Document segment:
Figure 7 shows the I/O bandwidth (MiB/second) obtained during the training performed by DLIO for the UNET3D workload on BeeGFS and Expand Ad-Hoc with fault tolerance with different levels of replication and servers with errors. It should be noted that in this test, it was not possible to obtain GekkoFS evaluation results because, in the tested version, this file system does not support this benchmark. The results show that the bandwidth obtained by the Expand Ad-Hoc file system with fault tolerance is higher than that obtained by BeeGFS in all configurations, even with failing servers.

Fig. 7.
figure 7

BeeGFS vs. Expand Ad-Hoc with fault tolerance and failing servers. Bandwidth (MiB/sec) of training performed by DLIO with 4, 8, 16, 32, and 64 compute nodes.

This behavior is because Expand Ad-Hoc takes advantage of the data locality explained above. As in UNET3D 10 epoch are performed on the same dataset, Expand Ad-Hoc is designed to use the local storage of the nodes to store the data that is going to be needed by that node during the execution of an application. This avoids having to remotely access the storage system that is shared by all nodes. Therefore, the more epochs are performed, the more avoided accesses.

Superlinear growth is observed from 4 to 8 and from 32 to 64, this may be because the server configuration and the application obtains a better data locality in these cases.

It is important to highlight Expand Ad-Hoc’s better scalability than BeeGFS in this benchmark since the more compute nodes, the more advantage Expand Ad-Hoc has. It should also be noted that, even if there are failing servers, speeds are very similar to those of having all the servers in good working condition.

Challenge A: List every compute-node count given in the figure caption of the Expand Ad-Hoc and BeeGFS bandwidth comparison above.
Challenge B: Extend the Expand Ad-Hoc and BeeGFS bandwidth comparison above, picking up after its final sentence.

Data provided:

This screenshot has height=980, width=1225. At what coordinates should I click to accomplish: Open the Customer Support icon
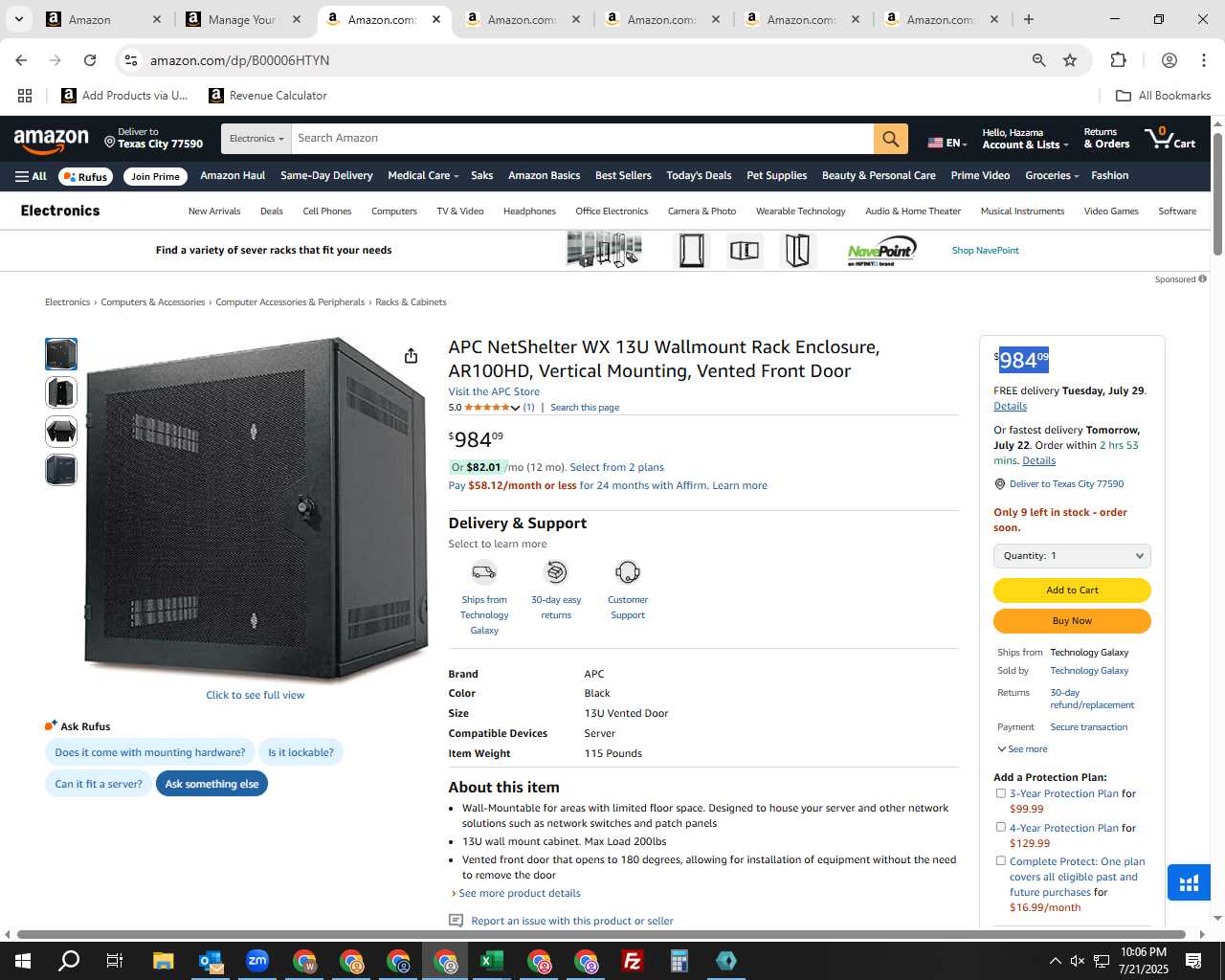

Output A: 4, 8, 16, 32, 64

Output B:
5.3 Real Deep Learning Application Evaluation

Finally, we evaluated the performance of Expand Ad-Hoc when used in a real deep-learning application provided by the FZJ Research Institute. This application that uses Horovod trains a multispectral (not only RGB channels but also infrared) ResNet Convolutional Neural Network (CNN) on BigEarthNet, a large remote sensing dataset while performing a classification on a subset of the dataset. The classification problem is multi-label, meaning that more than one label can be associated with each sample [15]. In this application, the total amount of data read is proportional to the total number of processes involved, i.e., less data is read for a lower number of processes. The configurations used for these evaluations were:

  • Compute nodes: 4, 8, 16, 32, and 64 nodes.

  • Storage: Local SSD of each compute node.

  • Dataset size: 1,19 GiB train, 0,55 GiB validation, and 0,55 GiB test.

  • Epoch: 500 epoch.

  • File systems: BeeGFS and Expand Ad-Hoc.

  • Expand Ad-Hoc replication levels: 0, 1, 2, and 3.

As seen in Fig. 8, Expand Ad-Hoc achieves from 16 nodes onwards better execution times than BeeGFS, demonstrating a better scalability since it achieves better difference in the results with respect to BeeGFS. It manages to reduce the total time of execution of the training in 64 nodes by about 50%. It is also worth mentioning that despite having as many failing servers as the replication level allows, Expand Ad-Hoc does not see its performance diminished in this application. On the contrary, as the locality is increased, with 4 nodes, a considerable improvement is seen. It is necessary to comment that with 64 nodes the execution time is longer because the dataset is only 1.12 GiB of training, if it were longer, the time would be better than with 32 nodes.

Fig. 8.
figure 8

BeeGFS vs. Expand Ad-Hoc with fault tolerance. In columns the time of the execution (sec) and in lines the bandwidth (MiB/sec) of training performed by the real deep learning application with 4, 8, 16, 32, and 64 compute nodes.

6 Conclusions and Future Works

This paper introduces Expand Ad-Hoc parallel file system with replication-based fault-tolerant support for HPC environments. Also, it has been evaluated on the HPC4AI Laboratory cluster in Torino using the IOR and DLIO benchmarks, and a real deep learning application.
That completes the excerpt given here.